In the meantime, our separate study of BFA effect on PSA secretion (Fig. 5) may also provide useful information on understanding the mechanism of BFA-blocked androgenic action. Such a study showed that DHT-stimulated PSA secretion was completely inhibited/blocked by BFA, possibly resulting from the preceding inhibition of AR transcription. As PSA secretion follows its synthesis that is directly under the androgenic (DHT) regulation via "AR", the inhibition of PSA secretion indicates that no PSA gene activation (required for PSA synthesis) would have been followed because no AR transcription (required for AR synthesis) had been carried out due to the inhibition of its transcriptional activation by BFA. In other words, no AR protein would be synthesized and available for activation of PSA gene, resulting in no PSA synthesis and secretion. This may then support the notion that the inhibition of DHT-stimulated PSA secretion by BFA could mainly result from the inhibition of AR transcription.

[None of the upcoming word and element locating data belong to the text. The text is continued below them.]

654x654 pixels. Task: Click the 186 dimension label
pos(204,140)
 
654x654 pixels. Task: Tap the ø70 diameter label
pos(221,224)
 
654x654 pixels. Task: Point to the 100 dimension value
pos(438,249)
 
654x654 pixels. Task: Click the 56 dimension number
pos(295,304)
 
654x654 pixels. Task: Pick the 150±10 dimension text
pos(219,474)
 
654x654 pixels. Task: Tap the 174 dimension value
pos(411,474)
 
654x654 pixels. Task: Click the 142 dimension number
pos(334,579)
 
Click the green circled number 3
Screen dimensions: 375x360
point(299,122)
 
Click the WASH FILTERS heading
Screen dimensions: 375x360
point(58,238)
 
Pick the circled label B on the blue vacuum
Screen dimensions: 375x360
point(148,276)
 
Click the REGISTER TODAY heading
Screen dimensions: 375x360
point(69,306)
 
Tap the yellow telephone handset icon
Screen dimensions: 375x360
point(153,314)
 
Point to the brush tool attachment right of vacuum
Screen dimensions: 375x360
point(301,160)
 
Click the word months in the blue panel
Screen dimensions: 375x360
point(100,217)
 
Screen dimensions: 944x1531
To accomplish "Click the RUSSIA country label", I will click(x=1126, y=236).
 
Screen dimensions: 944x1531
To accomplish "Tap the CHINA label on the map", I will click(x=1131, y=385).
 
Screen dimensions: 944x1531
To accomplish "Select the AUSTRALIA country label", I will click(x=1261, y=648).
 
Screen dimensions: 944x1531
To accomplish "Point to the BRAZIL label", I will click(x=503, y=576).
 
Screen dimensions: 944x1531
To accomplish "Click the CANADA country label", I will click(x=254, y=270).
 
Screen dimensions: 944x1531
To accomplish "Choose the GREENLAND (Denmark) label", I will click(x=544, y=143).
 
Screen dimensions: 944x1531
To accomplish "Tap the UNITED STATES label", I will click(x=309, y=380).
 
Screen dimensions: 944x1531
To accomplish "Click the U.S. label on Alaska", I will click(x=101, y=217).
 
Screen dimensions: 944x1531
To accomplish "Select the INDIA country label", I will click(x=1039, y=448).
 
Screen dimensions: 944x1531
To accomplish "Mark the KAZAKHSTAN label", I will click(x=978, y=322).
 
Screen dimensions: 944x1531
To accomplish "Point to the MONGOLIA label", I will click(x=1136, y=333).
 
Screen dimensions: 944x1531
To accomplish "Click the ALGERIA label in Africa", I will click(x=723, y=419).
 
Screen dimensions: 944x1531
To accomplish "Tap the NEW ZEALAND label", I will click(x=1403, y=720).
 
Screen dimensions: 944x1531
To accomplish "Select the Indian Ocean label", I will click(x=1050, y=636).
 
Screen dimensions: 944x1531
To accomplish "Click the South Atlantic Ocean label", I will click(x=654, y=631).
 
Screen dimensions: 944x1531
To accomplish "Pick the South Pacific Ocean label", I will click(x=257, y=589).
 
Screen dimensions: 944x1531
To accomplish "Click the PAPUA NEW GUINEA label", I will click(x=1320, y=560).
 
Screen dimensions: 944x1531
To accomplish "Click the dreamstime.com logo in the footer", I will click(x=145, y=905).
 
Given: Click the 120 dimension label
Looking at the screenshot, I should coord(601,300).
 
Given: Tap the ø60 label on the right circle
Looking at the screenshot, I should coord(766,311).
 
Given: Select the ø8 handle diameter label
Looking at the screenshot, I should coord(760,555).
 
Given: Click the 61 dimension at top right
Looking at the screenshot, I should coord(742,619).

Taken all together, BFA-induced growth inhibition appears to be primarily attributed to the greatly reduced AR protein level, although whether "it" would result from AR degradation (through proteasome) or its transcriptional inhibition remains uncertain at present. Further studies are thus warranted and required.
Nevertheless, the fact remains the same that BFA has a direct impact on AR, down-regulating its protein expression as well as its biological activity. This is indeed the primary mechanism, along with a cell cycle arrest, to induce the growth inhibition by BFA in androgen-responsive prostate cancer cells. In addition, previous studies also described the BFA-induced growth inhibition in androgen-independent prostate cancer cells 1416 and primary cultures of prostatic carcinomas 15. Therefore, these findings suggest that BFA may have the diverse growth inhibitory effects on various types of prostate cancers as well as other mammalian malignancies.